→ PROBLEM REQUIREMENTS: What is needed is an exact transcription of every record below.

→ RECORD EXCERPTS:

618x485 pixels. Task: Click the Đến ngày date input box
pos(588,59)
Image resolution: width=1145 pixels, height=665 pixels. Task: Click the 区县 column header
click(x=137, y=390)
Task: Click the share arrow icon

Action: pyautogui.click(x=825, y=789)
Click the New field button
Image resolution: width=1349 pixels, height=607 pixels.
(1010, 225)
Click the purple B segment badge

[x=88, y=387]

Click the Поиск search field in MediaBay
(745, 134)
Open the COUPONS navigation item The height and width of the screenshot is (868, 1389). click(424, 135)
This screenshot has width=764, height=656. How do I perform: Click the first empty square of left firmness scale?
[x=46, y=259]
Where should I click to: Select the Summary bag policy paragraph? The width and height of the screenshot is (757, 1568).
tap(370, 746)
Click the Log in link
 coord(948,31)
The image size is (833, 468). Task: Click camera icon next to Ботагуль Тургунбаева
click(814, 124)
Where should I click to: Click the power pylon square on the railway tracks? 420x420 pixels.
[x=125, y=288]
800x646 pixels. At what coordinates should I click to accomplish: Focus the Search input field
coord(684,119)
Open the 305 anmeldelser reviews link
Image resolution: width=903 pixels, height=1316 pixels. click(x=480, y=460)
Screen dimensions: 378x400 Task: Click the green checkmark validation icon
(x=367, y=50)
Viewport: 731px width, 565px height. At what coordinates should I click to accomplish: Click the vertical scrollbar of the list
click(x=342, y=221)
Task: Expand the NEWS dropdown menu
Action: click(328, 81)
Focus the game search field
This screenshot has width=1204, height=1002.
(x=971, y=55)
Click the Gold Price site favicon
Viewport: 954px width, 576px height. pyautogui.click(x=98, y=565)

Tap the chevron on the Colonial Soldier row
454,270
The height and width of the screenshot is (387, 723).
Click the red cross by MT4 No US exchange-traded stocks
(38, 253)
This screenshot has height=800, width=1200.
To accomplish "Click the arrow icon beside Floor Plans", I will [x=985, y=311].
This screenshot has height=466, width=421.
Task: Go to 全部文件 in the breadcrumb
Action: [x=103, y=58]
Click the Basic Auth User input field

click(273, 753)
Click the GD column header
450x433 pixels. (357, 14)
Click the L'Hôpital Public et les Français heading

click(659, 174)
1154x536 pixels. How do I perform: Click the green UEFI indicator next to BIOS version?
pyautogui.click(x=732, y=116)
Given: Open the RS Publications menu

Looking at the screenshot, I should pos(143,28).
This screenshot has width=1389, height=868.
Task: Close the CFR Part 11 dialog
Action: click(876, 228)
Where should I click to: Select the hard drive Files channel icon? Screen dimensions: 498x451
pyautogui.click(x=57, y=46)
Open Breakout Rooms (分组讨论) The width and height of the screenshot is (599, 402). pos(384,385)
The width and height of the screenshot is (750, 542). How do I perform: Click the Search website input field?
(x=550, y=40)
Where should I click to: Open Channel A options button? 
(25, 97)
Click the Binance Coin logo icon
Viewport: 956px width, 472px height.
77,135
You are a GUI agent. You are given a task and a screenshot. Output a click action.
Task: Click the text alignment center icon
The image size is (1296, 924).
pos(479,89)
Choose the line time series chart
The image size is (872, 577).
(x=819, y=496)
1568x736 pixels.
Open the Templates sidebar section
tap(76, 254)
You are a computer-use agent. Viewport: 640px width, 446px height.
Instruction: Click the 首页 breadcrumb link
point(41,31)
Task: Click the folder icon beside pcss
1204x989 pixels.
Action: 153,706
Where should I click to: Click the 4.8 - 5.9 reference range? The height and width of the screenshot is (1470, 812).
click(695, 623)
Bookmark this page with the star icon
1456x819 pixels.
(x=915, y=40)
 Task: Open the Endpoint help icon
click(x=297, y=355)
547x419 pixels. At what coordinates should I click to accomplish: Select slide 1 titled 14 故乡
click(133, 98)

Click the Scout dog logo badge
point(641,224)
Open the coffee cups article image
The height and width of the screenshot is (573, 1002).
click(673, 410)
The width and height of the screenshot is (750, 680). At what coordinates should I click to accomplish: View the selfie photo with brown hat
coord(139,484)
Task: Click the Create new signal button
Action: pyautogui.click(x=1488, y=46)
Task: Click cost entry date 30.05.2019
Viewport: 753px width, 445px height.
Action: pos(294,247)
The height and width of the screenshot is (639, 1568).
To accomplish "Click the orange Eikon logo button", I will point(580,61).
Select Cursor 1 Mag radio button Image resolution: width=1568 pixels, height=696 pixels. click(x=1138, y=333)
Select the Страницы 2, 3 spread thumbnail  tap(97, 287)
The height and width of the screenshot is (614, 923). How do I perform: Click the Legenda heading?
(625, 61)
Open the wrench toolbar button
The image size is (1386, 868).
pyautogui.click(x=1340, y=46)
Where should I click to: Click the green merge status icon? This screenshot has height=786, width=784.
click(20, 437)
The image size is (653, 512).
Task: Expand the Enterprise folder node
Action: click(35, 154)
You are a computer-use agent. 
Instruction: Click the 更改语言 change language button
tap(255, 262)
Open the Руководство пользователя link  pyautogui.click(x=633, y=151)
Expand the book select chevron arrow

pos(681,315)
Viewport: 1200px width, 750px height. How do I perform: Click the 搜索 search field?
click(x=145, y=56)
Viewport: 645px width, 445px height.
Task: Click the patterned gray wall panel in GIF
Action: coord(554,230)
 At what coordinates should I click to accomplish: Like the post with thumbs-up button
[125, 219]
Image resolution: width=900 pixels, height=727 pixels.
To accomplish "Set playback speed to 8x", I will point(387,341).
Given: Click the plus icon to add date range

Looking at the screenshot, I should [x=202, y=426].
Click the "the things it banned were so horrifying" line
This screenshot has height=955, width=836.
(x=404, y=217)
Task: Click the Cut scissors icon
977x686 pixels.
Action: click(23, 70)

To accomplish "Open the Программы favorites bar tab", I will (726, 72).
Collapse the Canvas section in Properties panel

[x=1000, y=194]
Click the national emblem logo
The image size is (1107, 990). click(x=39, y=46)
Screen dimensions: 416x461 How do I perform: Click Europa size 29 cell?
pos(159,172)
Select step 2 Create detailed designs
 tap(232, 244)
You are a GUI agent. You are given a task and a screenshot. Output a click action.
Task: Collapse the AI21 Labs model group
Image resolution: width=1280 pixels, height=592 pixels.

→ RESULT OF THE EXERCISE:
618x485 pixels. Task: Click the Đến ngày date input box
pos(588,59)
Image resolution: width=1145 pixels, height=665 pixels. Task: Click the 区县 column header
click(x=137, y=390)
Task: Click the share arrow icon

Action: pyautogui.click(x=825, y=789)
Click the New field button
Image resolution: width=1349 pixels, height=607 pixels.
(1010, 225)
Click the purple B segment badge

[x=88, y=387]

Click the Поиск search field in MediaBay
(745, 134)
Open the COUPONS navigation item The height and width of the screenshot is (868, 1389). click(424, 135)
This screenshot has width=764, height=656. How do I perform: Click the first empty square of left firmness scale?
[x=46, y=259]
Where should I click to: Select the Summary bag policy paragraph? The width and height of the screenshot is (757, 1568).
tap(370, 746)
Click the Log in link
 coord(948,31)
The image size is (833, 468). Task: Click camera icon next to Ботагуль Тургунбаева
click(814, 124)
Where should I click to: Click the power pylon square on the railway tracks? 420x420 pixels.
[x=125, y=288]
800x646 pixels. At what coordinates should I click to accomplish: Focus the Search input field
coord(684,119)
Open the 305 anmeldelser reviews link
Image resolution: width=903 pixels, height=1316 pixels. click(x=480, y=460)
Screen dimensions: 378x400 Task: Click the green checkmark validation icon
(x=367, y=50)
Viewport: 731px width, 565px height. At what coordinates should I click to accomplish: Click the vertical scrollbar of the list
click(x=342, y=221)
Task: Expand the NEWS dropdown menu
Action: click(328, 81)
Focus the game search field
This screenshot has width=1204, height=1002.
(x=971, y=55)
Click the Gold Price site favicon
Viewport: 954px width, 576px height. pyautogui.click(x=98, y=565)

Tap the chevron on the Colonial Soldier row
454,270
The height and width of the screenshot is (387, 723).
Click the red cross by MT4 No US exchange-traded stocks
(38, 253)
This screenshot has height=800, width=1200.
To accomplish "Click the arrow icon beside Floor Plans", I will [x=985, y=311].
This screenshot has height=466, width=421.
Task: Go to 全部文件 in the breadcrumb
Action: [x=103, y=58]
Click the Basic Auth User input field

click(273, 753)
Click the GD column header
450x433 pixels. (357, 14)
Click the L'Hôpital Public et les Français heading

click(659, 174)
1154x536 pixels. How do I perform: Click the green UEFI indicator next to BIOS version?
pyautogui.click(x=732, y=116)
Given: Open the RS Publications menu

Looking at the screenshot, I should pos(143,28).
This screenshot has width=1389, height=868.
Task: Close the CFR Part 11 dialog
Action: click(876, 228)
Where should I click to: Select the hard drive Files channel icon? Screen dimensions: 498x451
pyautogui.click(x=57, y=46)
Open Breakout Rooms (分组讨论) The width and height of the screenshot is (599, 402). pos(384,385)
The width and height of the screenshot is (750, 542). How do I perform: Click the Search website input field?
(x=550, y=40)
Where should I click to: Open Channel A options button? 
(25, 97)
Click the Binance Coin logo icon
Viewport: 956px width, 472px height.
77,135
You are a GUI agent. You are given a task and a screenshot. Output a click action.
Task: Click the text alignment center icon
The image size is (1296, 924).
pos(479,89)
Choose the line time series chart
The image size is (872, 577).
(x=819, y=496)
1568x736 pixels.
Open the Templates sidebar section
tap(76, 254)
You are a computer-use agent. Viewport: 640px width, 446px height.
Instruction: Click the 首页 breadcrumb link
point(41,31)
Task: Click the folder icon beside pcss
1204x989 pixels.
Action: 153,706
Where should I click to: Click the 4.8 - 5.9 reference range? The height and width of the screenshot is (1470, 812).
click(695, 623)
Bookmark this page with the star icon
1456x819 pixels.
(x=915, y=40)
 Task: Open the Endpoint help icon
click(x=297, y=355)
547x419 pixels. At what coordinates should I click to accomplish: Select slide 1 titled 14 故乡
click(133, 98)

Click the Scout dog logo badge
point(641,224)
Open the coffee cups article image
The height and width of the screenshot is (573, 1002).
click(673, 410)
The width and height of the screenshot is (750, 680). At what coordinates should I click to accomplish: View the selfie photo with brown hat
coord(139,484)
Task: Click the Create new signal button
Action: pyautogui.click(x=1488, y=46)
Task: Click cost entry date 30.05.2019
Viewport: 753px width, 445px height.
Action: pos(294,247)
The height and width of the screenshot is (639, 1568).
To accomplish "Click the orange Eikon logo button", I will point(580,61).
Select Cursor 1 Mag radio button Image resolution: width=1568 pixels, height=696 pixels. click(x=1138, y=333)
Select the Страницы 2, 3 spread thumbnail  tap(97, 287)
The height and width of the screenshot is (614, 923). How do I perform: Click the Legenda heading?
(625, 61)
Open the wrench toolbar button
The image size is (1386, 868).
pyautogui.click(x=1340, y=46)
Where should I click to: Click the green merge status icon? This screenshot has height=786, width=784.
click(20, 437)
The image size is (653, 512).
Task: Expand the Enterprise folder node
Action: click(35, 154)
You are a computer-use agent. 
Instruction: Click the 更改语言 change language button
tap(255, 262)
Open the Руководство пользователя link  pyautogui.click(x=633, y=151)
Expand the book select chevron arrow

pos(681,315)
Viewport: 1200px width, 750px height. How do I perform: Click the 搜索 search field?
click(x=145, y=56)
Viewport: 645px width, 445px height.
Task: Click the patterned gray wall panel in GIF
Action: coord(554,230)
 At what coordinates should I click to accomplish: Like the post with thumbs-up button
[125, 219]
Image resolution: width=900 pixels, height=727 pixels.
To accomplish "Set playback speed to 8x", I will point(387,341).
Given: Click the plus icon to add date range

Looking at the screenshot, I should [x=202, y=426].
Click the "the things it banned were so horrifying" line
This screenshot has height=955, width=836.
(x=404, y=217)
Task: Click the Cut scissors icon
977x686 pixels.
Action: click(23, 70)

To accomplish "Open the Программы favorites bar tab", I will (726, 72).
Collapse the Canvas section in Properties panel

[x=1000, y=194]
Click the national emblem logo
The image size is (1107, 990). click(x=39, y=46)
Screen dimensions: 416x461 How do I perform: Click Europa size 29 cell?
pos(159,172)
Select step 2 Create detailed designs
 tap(232, 244)
You are a GUI agent. You are given a task and a screenshot. Output a click action.
Task: Collapse the AI21 Labs model group
Image resolution: width=1280 pixels, height=592 pixels.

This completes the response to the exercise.